What you will study
This module is structured in four parts. At the core of the module is a handbook that takes you week-by-week through methods, readings and writing exercises. This handbook covers the first three parts of the module. The fourth part is a period of independent study and project work.
Part 1: Ways of writing
You'll begin by looking at different approaches to writing. In particular you'll focus on the influence of genre, contrast, research, revision and drama on writing style. Work includes readings and writing exercises in fiction, poetry, and life writing.
Part 2: Writing drama
You'll progress to explore writing techniques for three dramatic media: stage, film and radio, which will illustrate the narrative strengths and constraints of each medium. You'll examine the conventional layouts for these media, and this part will also deal with dramatic principles connected to dialogue, subtext, status and exposition, as well as media-specific elements such as sets for the stage, aural contrast in radio and montage in film.
Part 3: Developing style
You'll look at how some of the methods used in dramatic writing can improve fiction writing, life writing and poetry. For example, looking at the connection between dramatic monologues and fictional narrators; examining the connection between film techniques such as montage and the way fiction might be structured. This section goes on to explore writing approaches in wide-ranging fashion, covering poetic form, rhetoric and the use of analogy. You’ll focus on improving your writing style and voice in all genres.
Part 4: Independent study
This final part involves working on a larger project, culminating in the presentation of an end-of-module assessment comprising a substantial piece of creative writing in one of the forms taught in the module – fiction, poetry, life writing or drama.

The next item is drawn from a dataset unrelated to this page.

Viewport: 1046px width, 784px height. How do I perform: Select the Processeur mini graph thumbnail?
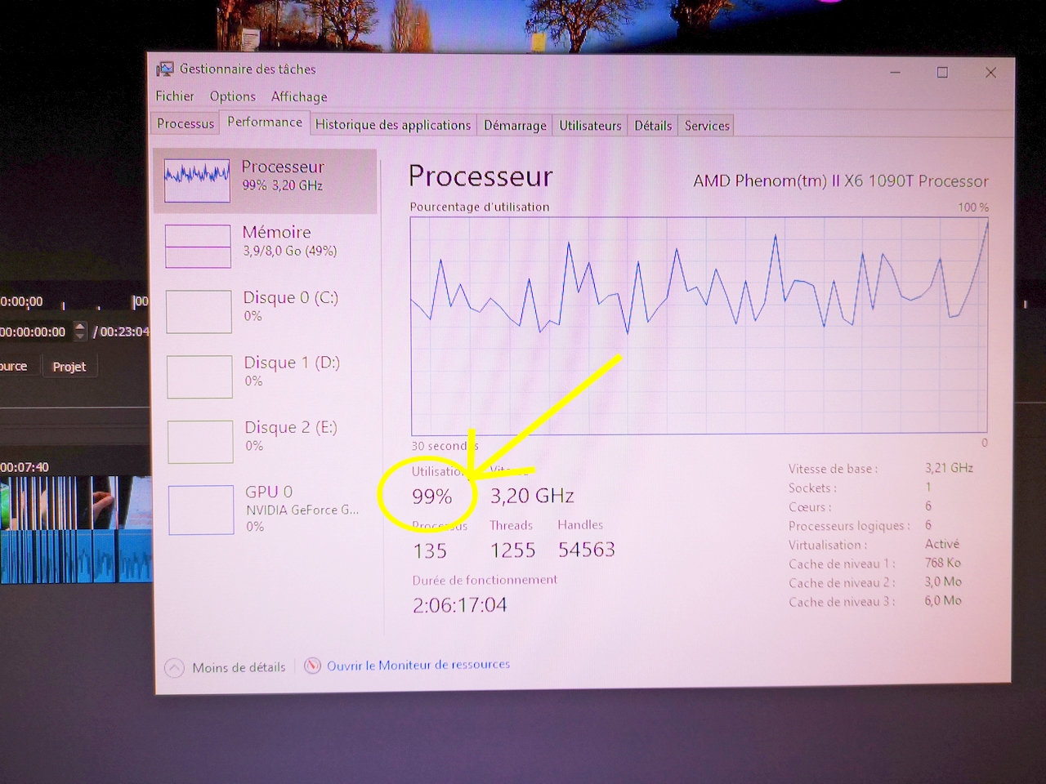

As in Creative writing (A215), the emphasis is very much on practice through guided activities, although as the module progresses you will increasingly be expected to generate and develop your own ideas without reliance on the study materials. In comparison to the OU level 2 module the emphasis will be on working independently to enhance and improve your writing style and voice. You'll generate slightly fewer projects but these will be of more substantial length and you will spend longer developing, editing and redrafting your work. You'll write a dramatic adaptation and explore the influence of drama on your work.

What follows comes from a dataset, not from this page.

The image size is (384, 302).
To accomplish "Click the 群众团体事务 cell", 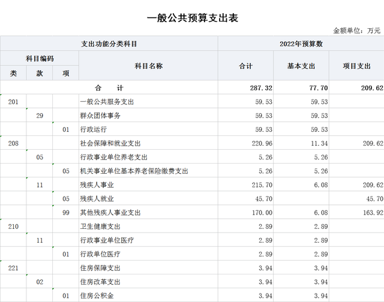I will point(100,116).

A DVD and audio CDs will provide you with excerpts from films, stage and radio plays as well as interviews with novelists, poets and scriptwriters.
Online tutor-group forums will enable peer-group discussion of some of your work. You'll be expected to engage in these activities, giving impersonal and informed evaluations of your own and others’ work through constructive criticism. One of the tutor-marked assignments involves writing a critique of the work of your peers, as posted on the online forum.